Inconformado, o contribuinte apresentou Agravo Interno, a fim de afastar as condições previstas na Lei Complementar 160/2017, sob a alegação de que “ao receber uma subvenção governamental (ex.: um benefício fiscal de ICMS), o contribuinte tem a FACULDADE (não a obrigação) de tratá-lo como subvenção para investimento ou como subvenção para custeio” e que “o julgamento do EREsp nº 1.517.492, mesmo após a publicação da LC 160/17, não condicionou aquele entendimento ao tratamento dos créditos presumidos como subvenções para investimento“.

 

Em vista da controvérsia, o Relator revogou sua própria decisão e levou a questão à Turma, que decidiu que é irrelevante a classificação do crédito presumido de ICMS como subvenção para custeio ou subvenção para investimento, na medida em que em 2017 a Corte determinou, com base em outros fundamentos, que os valores sejam retirados do cálculo do IRPJ e da CSLL. Ou seja, para o STJ, os benefícios fiscais de ICMS estão excluídos do próprio conceito de receita bruta operacional, sendo irrelevante sua classificação contábil ou quaisquer outros requisitos.

 

O posicionamento do STJ ainda não pode ser tomado como definitivo, pois a LC 160/2017 ainda deve ser efetivamente analisada pela Corte e a matéria também deve ser objeto de discussão no STF. Inclusive, já há repercussão geral reconhecida em relação a tributação do crédito presumido de ICMS para PIS e COFINS (RE 835.818/PR).

 

De qualquer forma, atualmente, com base nos precedentes do STJ, pode-se sustentar que a União não pode tributar benefícios de ICMS concedidos pelos Estados, pois essa tributação representa afronta à segurança jurídica, ao pacto federativo e à imunidade recíproca, a despeito inclusive da contabilização desses valores em reserva de lucros.

 

Já no Conselho Administrativo de Recursos Fiscais – CARF, a Câmara Superior tem reconhecido a impossibilidade de tributação dos benefícios fiscais de ICMS, mas desde que cumpridos os requisitos da Lei Complementar 160/2017.

 

Em qualquer dos casos, há a possibilidade de recuperação dos valores pagos nos últimos cinco anos, a contar da propositura da ação.

 

A Equipe Tributária do GVM Advogados está à disposição para tratar do assunto.

 

 

[1] Decreto-Lei n. 1.598/77

Art. 38.

(…)

  • 2º – As subvenções para investimento, inclusive mediante isenção ou redução de impostos concedidas como estímulo à implantação ou expansão de empreendimentos econômicos, e as doações, feitas pelo Poder Público, não serão computadas na determinação do lucro real, desde que: (Redação dada pelo Decreto-lei nº 1.730, 1979)

— O QUE FAZER —
A – Reescreva tudo o que vai de "Já no Conselho" até "Lei Complementar 160/2017." no texto sobre a tributação dos benefícios fiscais de ICMS, trocando "Câmara Superior" por "Câmara Especial".
B – Dê continuidade ao texto sobre a tributação dos benefícios fiscais de ICMS, começando logo após a última frase apresentada.

— AMOSTRA DOS REGISTROS —

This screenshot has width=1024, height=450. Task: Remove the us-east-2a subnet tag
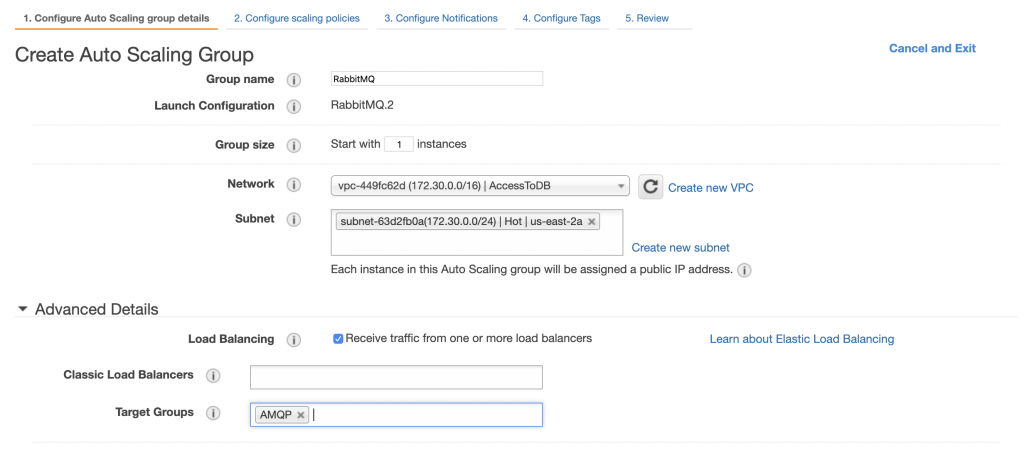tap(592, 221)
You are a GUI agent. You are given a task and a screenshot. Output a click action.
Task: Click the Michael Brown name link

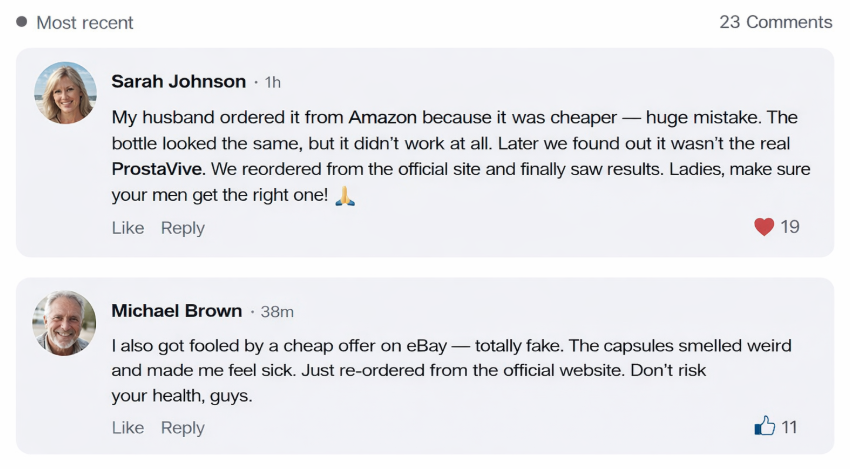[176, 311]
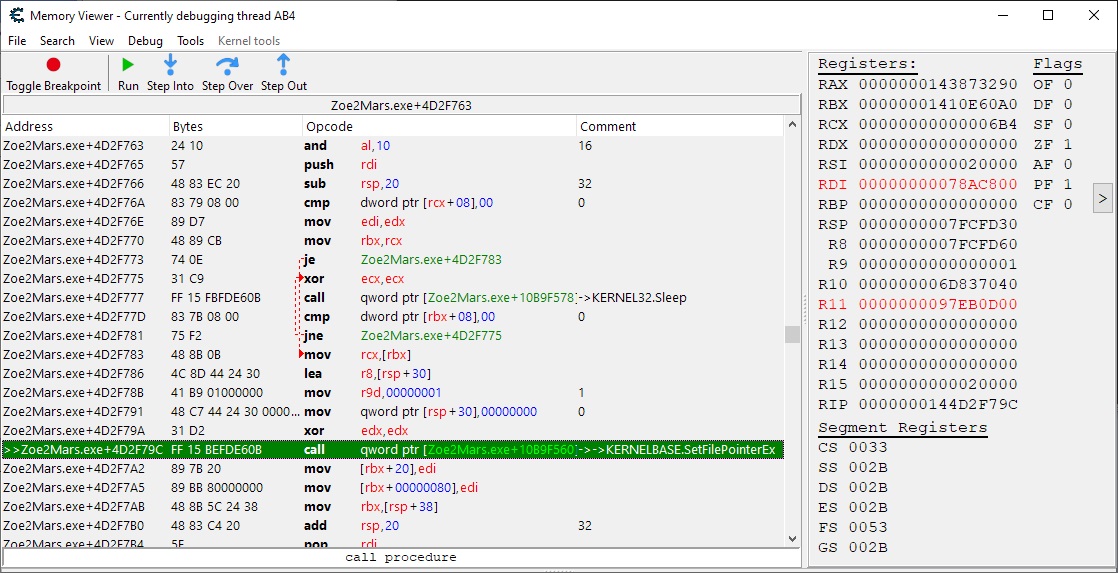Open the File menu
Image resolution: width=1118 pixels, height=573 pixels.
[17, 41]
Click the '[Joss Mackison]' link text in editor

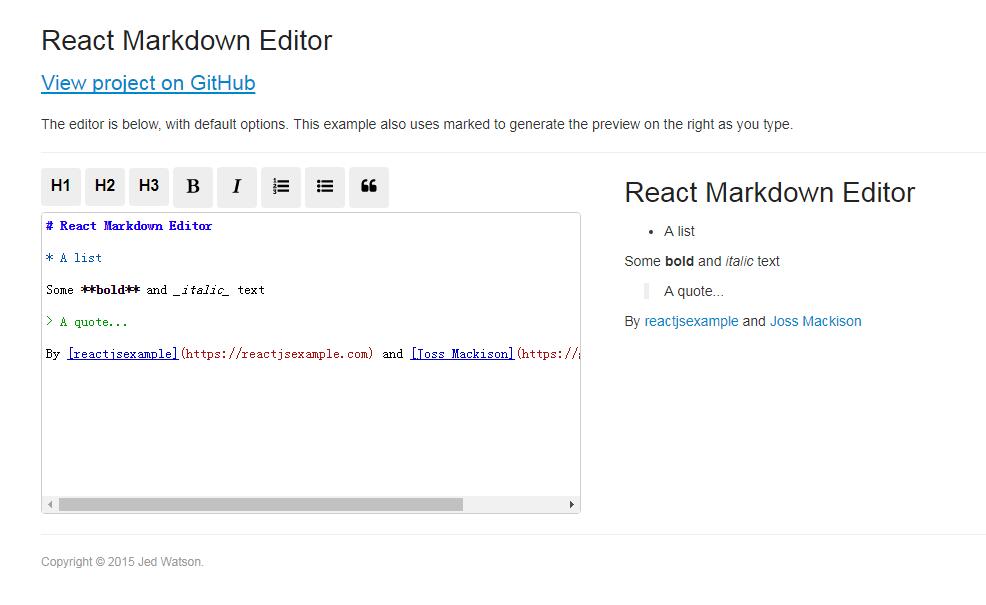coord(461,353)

...

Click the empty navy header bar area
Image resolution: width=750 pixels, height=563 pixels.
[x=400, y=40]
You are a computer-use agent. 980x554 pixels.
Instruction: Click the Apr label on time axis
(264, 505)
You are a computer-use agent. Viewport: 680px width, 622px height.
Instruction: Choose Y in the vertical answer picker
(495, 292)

...

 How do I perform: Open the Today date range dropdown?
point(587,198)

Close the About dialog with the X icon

— RESULTADOS FINAIS —
A –
Já no Conselho Administrativo de Recursos Fiscais – CARF, a Câmara Especial tem reconhecido a impossibilidade de tributação dos benefícios fiscais de ICMS, mas desde que cumpridos os requisitos da Lei Complementar 160/2017.

B –
  1. a) registradas como reserva de capital, que somente poderá ser utilizada para absorver prejuízos ou ser incorporada ao capital social, observado o disposto nos §§ 3º e 4º do artigo 19; ou (Redação dada pelo Decreto-lei nº 1.730, 1979)
  2. b) feitas em cumprimento de obrigação de garantir a exatidão do balanço do contribuinte e utilizadas para absorver superveniências passivas ou insuficiências ativas. (Redação dada pelo Decreto-lei nº 1.730, 1979)

Lei 12.973/2014

Art. 30. As subvenções para investimento, inclusive mediante isenção ou redução de impostos, concedidas como estímulo à implantação ou expansão de empreendimentos econômicos e as doações feitas pelo poder público não serão computadas na determinação do lucro real, desde que seja registrada em reserva de lucros a que se refere o art. 195-A da Lei nº 6.404, de 15 de dezembro de 1976, que somente poderá ser utilizada para: (Vigência)

I – absorção de prejuízos, desde que anteriormente já tenham sido totalmente absorvidas as demais Reservas de Lucros, com exceção da Reserva Legal; ou

II – aumento do capital social.

  • 1º Na hipótese do inciso I do caput , a pessoa jurídica deverá recompor a reserva à medida que forem apurados lucros nos períodos subsequentes.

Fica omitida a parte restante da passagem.